If you are a follower of education in Buffalo, good news is scarce and opinions are plenty. Local and state leaders from across the political and educational spectrum have all weighed in of late, offering excuses or solutions, threats or reminders of consequences. The litany of voices makes one fact abundantly clear: Education is essential to the future of our city, and something needs to be done to improve it.

There is one group whose absence from this conversation should be obvious, though tellingly and troublingly it is not. That is the voice of those who actually work in our schools, namely the building administrators and professional in-service teachers. The absence of their voices remains one of the glaring missteps of our current education reform agenda.

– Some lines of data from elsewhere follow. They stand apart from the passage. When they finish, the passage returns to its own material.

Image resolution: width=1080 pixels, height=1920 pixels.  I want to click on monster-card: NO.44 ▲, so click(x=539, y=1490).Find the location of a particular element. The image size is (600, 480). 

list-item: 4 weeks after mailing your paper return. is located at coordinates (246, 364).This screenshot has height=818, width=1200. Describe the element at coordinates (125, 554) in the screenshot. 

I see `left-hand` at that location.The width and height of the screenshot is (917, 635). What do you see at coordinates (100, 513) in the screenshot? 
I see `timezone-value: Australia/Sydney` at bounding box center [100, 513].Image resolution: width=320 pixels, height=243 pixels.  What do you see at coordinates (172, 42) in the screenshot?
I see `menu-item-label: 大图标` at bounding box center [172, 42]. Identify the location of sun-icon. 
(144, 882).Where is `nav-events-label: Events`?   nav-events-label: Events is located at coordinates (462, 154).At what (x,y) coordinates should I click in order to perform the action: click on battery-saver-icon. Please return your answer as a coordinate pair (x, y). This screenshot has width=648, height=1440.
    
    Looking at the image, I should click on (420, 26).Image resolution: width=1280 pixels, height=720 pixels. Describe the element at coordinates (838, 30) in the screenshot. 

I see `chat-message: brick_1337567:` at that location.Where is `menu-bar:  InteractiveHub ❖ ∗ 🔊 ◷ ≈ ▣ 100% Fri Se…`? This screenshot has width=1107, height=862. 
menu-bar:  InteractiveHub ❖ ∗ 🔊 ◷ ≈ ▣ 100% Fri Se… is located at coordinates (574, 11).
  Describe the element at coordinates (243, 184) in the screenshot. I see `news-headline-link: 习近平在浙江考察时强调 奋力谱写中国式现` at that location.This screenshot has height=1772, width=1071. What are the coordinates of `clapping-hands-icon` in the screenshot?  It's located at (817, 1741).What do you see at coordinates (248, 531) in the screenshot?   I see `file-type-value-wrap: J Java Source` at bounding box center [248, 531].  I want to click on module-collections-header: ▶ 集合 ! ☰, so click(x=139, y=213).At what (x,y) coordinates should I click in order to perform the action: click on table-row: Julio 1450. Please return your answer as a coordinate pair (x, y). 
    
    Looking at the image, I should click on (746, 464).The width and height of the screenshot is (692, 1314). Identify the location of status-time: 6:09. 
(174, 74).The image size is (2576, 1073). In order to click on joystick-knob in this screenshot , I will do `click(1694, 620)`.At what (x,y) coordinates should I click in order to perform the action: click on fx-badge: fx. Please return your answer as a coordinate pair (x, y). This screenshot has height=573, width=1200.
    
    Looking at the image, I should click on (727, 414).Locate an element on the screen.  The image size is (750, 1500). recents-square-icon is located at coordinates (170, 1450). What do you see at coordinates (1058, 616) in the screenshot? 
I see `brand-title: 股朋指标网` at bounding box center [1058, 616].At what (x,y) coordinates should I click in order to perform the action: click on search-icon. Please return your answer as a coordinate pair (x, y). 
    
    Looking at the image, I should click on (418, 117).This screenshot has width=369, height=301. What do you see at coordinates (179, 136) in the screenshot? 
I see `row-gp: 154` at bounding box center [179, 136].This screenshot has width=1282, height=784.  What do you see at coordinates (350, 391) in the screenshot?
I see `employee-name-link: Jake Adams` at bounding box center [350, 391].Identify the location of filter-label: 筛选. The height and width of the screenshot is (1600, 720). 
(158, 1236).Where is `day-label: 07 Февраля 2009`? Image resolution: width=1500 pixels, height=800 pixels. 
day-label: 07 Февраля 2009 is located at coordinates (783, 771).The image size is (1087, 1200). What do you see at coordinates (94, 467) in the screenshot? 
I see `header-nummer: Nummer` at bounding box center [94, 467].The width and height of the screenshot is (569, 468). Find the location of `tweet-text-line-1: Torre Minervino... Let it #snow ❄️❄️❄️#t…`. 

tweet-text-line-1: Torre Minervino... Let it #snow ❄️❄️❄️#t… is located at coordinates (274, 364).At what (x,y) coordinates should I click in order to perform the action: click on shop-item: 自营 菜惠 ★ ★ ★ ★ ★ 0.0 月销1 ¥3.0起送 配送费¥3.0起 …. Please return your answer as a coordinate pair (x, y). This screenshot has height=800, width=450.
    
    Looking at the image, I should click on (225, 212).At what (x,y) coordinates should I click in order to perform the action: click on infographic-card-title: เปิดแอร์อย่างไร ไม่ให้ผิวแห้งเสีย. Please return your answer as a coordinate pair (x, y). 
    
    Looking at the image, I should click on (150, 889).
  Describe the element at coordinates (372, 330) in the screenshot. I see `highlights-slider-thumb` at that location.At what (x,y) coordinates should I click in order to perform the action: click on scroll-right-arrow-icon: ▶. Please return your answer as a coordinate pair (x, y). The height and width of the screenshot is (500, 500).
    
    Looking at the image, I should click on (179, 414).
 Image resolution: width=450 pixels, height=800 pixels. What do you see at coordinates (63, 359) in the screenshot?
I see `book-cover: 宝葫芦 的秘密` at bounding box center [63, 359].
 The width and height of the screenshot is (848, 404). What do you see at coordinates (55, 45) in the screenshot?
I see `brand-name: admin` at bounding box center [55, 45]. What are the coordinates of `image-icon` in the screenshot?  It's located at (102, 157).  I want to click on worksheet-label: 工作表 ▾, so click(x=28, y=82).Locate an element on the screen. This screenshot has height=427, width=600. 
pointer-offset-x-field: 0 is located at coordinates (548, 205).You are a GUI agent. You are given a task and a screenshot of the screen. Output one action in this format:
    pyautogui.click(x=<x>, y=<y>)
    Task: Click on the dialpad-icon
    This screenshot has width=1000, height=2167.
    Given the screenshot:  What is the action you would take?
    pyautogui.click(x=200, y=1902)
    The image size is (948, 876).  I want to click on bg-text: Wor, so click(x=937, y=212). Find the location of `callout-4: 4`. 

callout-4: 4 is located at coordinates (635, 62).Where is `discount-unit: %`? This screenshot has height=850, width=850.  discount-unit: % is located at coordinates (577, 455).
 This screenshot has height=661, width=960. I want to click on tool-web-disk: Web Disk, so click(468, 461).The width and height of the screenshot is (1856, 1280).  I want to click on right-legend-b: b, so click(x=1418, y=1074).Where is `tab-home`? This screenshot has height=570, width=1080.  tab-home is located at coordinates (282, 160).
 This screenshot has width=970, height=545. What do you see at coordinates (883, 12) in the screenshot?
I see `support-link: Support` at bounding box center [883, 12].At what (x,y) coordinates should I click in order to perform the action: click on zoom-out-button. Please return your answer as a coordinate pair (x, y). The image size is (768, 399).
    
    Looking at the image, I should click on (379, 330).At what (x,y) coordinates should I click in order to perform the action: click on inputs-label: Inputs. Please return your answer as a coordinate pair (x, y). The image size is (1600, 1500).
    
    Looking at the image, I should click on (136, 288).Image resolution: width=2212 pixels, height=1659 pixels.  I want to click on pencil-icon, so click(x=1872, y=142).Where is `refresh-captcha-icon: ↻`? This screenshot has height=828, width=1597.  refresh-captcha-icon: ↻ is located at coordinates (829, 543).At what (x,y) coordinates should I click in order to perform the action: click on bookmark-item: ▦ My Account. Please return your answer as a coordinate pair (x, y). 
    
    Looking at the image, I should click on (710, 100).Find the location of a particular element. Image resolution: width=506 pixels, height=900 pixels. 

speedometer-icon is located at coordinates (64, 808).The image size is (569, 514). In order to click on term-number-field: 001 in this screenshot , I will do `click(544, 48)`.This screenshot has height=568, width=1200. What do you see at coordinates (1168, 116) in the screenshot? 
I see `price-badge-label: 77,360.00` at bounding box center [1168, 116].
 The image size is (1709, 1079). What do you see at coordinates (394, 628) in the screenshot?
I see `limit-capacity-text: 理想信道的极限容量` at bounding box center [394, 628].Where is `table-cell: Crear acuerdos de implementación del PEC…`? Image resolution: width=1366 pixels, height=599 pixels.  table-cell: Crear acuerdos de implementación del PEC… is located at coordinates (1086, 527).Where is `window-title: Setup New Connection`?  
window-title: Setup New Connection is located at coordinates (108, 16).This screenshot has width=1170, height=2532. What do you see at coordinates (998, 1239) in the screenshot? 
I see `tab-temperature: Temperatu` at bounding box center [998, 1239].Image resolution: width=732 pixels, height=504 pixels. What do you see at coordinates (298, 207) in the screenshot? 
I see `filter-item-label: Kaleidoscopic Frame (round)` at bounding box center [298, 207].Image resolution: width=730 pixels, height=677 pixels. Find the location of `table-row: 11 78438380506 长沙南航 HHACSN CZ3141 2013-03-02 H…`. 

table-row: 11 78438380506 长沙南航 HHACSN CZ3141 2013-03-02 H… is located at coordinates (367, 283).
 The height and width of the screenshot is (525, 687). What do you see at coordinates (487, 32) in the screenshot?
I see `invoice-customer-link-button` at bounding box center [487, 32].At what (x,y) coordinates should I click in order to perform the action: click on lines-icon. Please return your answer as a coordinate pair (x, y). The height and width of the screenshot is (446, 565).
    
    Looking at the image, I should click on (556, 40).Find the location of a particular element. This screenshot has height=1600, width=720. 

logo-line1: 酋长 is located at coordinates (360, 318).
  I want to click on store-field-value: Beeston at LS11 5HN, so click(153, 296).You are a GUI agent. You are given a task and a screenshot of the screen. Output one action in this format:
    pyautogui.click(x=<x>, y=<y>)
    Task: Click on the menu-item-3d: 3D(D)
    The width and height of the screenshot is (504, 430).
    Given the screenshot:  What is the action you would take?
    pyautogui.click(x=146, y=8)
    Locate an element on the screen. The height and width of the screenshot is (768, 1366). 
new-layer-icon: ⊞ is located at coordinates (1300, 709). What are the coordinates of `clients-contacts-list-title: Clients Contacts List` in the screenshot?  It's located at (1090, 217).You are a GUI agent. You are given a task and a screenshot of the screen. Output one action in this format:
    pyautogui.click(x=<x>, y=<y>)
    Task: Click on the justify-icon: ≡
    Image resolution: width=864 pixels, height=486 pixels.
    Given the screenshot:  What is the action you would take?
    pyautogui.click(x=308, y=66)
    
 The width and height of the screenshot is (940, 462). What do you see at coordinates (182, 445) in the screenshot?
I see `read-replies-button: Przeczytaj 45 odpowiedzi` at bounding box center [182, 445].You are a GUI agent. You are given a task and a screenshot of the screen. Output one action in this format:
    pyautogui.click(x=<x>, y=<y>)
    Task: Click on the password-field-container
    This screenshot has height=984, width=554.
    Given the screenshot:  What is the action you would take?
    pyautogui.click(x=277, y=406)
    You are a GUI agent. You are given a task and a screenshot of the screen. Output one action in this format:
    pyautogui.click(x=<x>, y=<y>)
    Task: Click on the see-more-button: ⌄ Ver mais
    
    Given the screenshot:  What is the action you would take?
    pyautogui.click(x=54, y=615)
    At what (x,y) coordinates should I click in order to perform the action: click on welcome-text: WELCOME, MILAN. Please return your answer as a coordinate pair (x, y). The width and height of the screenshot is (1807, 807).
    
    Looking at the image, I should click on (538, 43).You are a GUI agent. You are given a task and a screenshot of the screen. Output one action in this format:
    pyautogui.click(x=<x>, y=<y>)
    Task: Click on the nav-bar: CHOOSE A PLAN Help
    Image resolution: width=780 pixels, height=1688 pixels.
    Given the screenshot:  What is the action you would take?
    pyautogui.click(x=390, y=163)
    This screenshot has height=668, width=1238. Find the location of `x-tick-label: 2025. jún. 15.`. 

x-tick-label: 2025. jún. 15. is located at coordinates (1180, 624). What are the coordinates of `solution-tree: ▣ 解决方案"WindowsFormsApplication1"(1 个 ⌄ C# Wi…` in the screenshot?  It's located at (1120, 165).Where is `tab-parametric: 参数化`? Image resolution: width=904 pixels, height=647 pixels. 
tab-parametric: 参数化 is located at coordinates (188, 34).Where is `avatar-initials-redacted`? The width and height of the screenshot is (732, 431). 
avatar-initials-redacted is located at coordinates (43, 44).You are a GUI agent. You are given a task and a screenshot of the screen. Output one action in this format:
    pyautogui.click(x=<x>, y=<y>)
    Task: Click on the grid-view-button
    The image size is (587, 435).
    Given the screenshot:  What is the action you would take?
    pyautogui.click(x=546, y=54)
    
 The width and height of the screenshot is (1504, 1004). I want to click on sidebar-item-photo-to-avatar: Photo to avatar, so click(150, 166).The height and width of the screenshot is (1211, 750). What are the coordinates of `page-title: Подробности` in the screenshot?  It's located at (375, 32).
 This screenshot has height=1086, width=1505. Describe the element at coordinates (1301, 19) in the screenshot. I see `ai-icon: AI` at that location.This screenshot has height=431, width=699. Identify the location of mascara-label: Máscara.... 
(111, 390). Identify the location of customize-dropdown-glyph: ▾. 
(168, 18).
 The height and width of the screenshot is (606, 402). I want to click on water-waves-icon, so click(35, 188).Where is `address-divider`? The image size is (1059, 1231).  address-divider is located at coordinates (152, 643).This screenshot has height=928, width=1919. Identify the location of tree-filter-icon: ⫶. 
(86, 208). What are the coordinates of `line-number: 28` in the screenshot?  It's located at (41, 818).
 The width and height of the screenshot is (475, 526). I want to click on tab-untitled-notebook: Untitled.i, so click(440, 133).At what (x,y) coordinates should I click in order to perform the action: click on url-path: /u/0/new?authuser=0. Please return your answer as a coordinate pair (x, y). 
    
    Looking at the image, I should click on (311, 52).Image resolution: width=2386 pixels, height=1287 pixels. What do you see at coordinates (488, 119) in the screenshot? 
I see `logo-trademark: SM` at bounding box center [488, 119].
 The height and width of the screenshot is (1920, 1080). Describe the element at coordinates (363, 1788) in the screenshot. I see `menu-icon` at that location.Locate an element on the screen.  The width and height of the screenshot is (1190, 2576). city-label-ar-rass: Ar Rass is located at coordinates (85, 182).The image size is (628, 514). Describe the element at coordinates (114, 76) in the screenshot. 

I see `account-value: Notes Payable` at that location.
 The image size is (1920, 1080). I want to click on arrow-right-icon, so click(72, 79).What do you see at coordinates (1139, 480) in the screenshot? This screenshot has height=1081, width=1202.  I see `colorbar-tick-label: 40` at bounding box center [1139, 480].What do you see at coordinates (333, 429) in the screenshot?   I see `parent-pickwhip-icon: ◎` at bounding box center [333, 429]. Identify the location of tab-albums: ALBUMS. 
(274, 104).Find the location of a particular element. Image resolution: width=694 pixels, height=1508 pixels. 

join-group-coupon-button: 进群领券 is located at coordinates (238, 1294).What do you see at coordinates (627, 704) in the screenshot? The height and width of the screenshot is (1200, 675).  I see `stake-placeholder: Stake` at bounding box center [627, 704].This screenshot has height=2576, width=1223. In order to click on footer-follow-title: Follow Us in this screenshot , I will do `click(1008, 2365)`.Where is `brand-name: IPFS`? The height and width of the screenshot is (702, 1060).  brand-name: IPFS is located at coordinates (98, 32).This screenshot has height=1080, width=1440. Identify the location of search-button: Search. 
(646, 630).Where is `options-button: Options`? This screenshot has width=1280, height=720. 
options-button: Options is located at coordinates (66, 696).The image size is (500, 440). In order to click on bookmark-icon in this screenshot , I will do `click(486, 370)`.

This is not simply another act of finger-pointing. Professional teachers themselves must own their piece, for too often they have abdicated their independent professional voice in the name of a collective one. Teachers must begin to speak more directly about the issues they face, the professional development they need and the support that is necessary to help all students achieve. When this is the conversation we are having, then we will begin to see results.

Last year, Gov. Andrew M. Cuomo created a commission designed to develop solutions to our education morass. He stocked it with “experts” and leading voices in the education field – all except one: There wasn’t a single practicing in-service teacher on the commission. Can you imagine an “expert panel” on health care that didn’t include even one doctor?

The commission’s exclusion of professional practicing teachers barely went noticed, mostly because this is the paradigm we have come to expect. This exclusion, sadly, is the rule.

Until the conversation shifts from blame and vitriol, and focuses on pedagogy and practice and how teachers work with students from poverty, nothing will improve. The problem isn’t the lack of concerned leaders, good ideas, or hard work; the problem is that we still aren’t listening to those who know our students the best.

Even in the depths of our despair, there is hope. New standards for the profession promise to produce better, more prepared teacher candidates; research continues to offer new insights into how students learn and how best to teach them; examples of schools that succeed, despite the background of their students, offer proof that solutions do exist; and most promising of all, teachers are, and will remain, one of the most essential and important professions our society has. It’s about time we started listening to them.

Geoff Schutte is a teacher at Tapestry Charter School and the co-founder of Educators for a Better Buffalo, which advocates for an informed teacher voice in education.